Comenzó a aparecer lentamente luego de 1920 y no surgió, digamos, espontáneamente, de los intereses gremiales de los sectores medios, sino que vino desde el campo de la política. Fueron políticos e intelectuales los que por primera vez introdujeron el vocablo “clase media” en la Argentina –hasta entonces poco usado– y lo hicieron con una intención precisa. Entre 1919 y 1921 se dio el mayor pico de activismo obrero en nuestro país, con la Semana Trágica como momento más recordado. Lo que se recuerda menos es que durante ese ciclo una cantidad de sectores que hoy consideramos “clase media” estaban también en las calles y haciendo huelgas en sintonía con los obreros. Maestros, estudiantes, chacareros, empleados administrativos, bancarios, todos estaban movilizados entonces.
En ese contexto fue que intelectuales y políticos de derecha, como Joaquín V. González o Manuel Carlés, comenzaron a lanzar apelaciones a la “clase media”, tratando de convencer a los empleados de que pertenecían a una clase distinta y más “honorable” que los obreros revoltosos, por lo que no debían estar mezclándose con ellos. La intención –y eso se decía con toda claridad entonces– era quebrar los lazos de solidaridad entre los sectores más pobres y el escalón inmediatamente superior de la escalera social.
La idea de que uno pertenecía a la “clase media” y no al “pueblo” se fue abriendo camino muy lentamente y fue en verdad la experiencia peronista lo que terminó de dar el impulso para que una porción relevante de la población sienta la necesidad de distinguirse claramente de ese “pueblo peronista” al que invocaba Perón. Fue el rechazo al peronismo, al reconocimiento que se había ganado la clase baja, lo que terminó de galvanizar una identidad de “clase media” entre personas que, por diversos motivos, se sintieron desplazadas o agredidas por el movimiento. Y en ese contexto hubo también una intensa militancia antiperonista que martilló con ese concepto y que invitó a la población a que se lo apropie.

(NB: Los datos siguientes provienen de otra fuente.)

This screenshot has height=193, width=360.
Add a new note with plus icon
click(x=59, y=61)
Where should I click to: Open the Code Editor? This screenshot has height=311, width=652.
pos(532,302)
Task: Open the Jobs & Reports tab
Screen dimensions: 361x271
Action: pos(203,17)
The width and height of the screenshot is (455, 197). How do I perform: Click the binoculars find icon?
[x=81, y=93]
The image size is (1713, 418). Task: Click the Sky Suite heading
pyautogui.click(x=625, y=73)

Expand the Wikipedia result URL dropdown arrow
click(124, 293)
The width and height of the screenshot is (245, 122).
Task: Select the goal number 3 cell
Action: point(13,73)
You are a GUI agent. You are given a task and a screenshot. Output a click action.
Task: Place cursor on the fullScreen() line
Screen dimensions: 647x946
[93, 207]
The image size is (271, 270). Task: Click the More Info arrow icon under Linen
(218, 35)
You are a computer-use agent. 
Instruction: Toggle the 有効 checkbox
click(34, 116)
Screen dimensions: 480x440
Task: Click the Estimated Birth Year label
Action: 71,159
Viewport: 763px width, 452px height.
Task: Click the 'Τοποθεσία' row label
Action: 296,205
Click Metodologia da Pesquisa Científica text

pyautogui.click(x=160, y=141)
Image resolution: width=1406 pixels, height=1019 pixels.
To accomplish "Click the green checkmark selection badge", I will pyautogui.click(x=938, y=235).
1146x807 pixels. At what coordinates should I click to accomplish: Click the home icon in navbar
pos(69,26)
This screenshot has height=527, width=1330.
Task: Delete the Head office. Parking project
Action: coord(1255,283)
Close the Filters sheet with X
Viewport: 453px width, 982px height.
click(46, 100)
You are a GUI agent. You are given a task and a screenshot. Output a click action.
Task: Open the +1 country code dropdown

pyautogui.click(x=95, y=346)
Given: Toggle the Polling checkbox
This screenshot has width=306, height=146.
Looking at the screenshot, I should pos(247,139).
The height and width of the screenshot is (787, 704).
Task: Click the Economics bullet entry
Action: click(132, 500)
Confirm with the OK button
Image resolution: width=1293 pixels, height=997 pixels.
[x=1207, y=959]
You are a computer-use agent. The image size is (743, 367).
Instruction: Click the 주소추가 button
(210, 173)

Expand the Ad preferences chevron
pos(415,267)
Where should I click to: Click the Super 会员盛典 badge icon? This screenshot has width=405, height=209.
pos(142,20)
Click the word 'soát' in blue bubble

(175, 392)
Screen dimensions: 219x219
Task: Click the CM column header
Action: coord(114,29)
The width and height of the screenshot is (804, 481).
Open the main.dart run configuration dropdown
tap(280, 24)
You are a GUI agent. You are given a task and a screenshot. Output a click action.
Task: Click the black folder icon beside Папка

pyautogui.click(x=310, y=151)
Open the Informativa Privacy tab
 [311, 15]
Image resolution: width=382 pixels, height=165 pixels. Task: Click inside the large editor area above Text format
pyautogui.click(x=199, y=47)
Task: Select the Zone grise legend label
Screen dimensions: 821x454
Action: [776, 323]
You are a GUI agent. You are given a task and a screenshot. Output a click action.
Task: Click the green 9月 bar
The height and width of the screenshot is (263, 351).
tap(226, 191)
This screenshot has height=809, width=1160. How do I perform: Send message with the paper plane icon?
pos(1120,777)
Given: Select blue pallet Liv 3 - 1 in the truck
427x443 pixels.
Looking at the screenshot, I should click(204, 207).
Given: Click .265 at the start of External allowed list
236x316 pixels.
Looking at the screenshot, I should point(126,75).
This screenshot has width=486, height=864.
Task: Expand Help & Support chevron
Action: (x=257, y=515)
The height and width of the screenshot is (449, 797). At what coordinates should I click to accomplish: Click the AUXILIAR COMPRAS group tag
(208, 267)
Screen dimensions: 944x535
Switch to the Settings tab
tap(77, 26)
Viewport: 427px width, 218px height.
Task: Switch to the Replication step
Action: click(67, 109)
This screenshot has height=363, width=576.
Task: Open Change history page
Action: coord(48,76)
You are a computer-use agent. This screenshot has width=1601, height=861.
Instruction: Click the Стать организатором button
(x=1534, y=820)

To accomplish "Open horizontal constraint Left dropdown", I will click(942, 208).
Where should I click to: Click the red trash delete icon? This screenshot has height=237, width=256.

Por eso digo que “clase media” nació más bien como una identidad socio-política, antes que socio-económica. Por ese motivo también surgió muy fuertemente asociada a identidades partidarias –en 1955 se daba por descontado que alguien de “clase media” era inevitablemente antiperonista– y junto con ella a ciertos sentidos de superioridad étnico-racial. Ser “clase media” era no ser como “los cabecitas negras” que apoyaban a Perón. Y todo ello iba por supuesto acompañado de valores morales y sentidos de merecimiento bastante típicos: ser “clase media” era dedicarse al trabajo honesto, tener una familia ordenada, obrar de manera racional, ser culto, todo aquello que se le negaba a los habitantes de clase baja, imaginados como vagos, promiscuos, irracionales, brutos.
A medida que fueron pasando las décadas a la categoría de “clase media” se la fueron apropiando cada vez más sectores. Las encuestas de hoy marcan que un 80% de la población imagina ser “de clase media”. Inevitablemente algunos de los elementos que tuvo esa identidad en sus inicios se fueron debilitando, aunque varios de ellos siguen estando bien presentes.
No hice estudios sobre la identidad de clase media actual. Las encuestas que trabajé en el libro indicaban cambios que imagino que se deben haber acentuado. Por ejemplo, los más jóvenes tendían a valorar más el dinero como “prueba” de pertenencia a la clase media, mientras que los ancianos tendían a valorar más la educación. Contrariamente, los más viejos eran más afectos a manifestar sentidos de superioridad racial que los más jóvenes, que eran algo más democráticos en ese punto. Imagino que esas tendencias se reforzaron, pero habría que hacer un relevamiento para confirmarlo.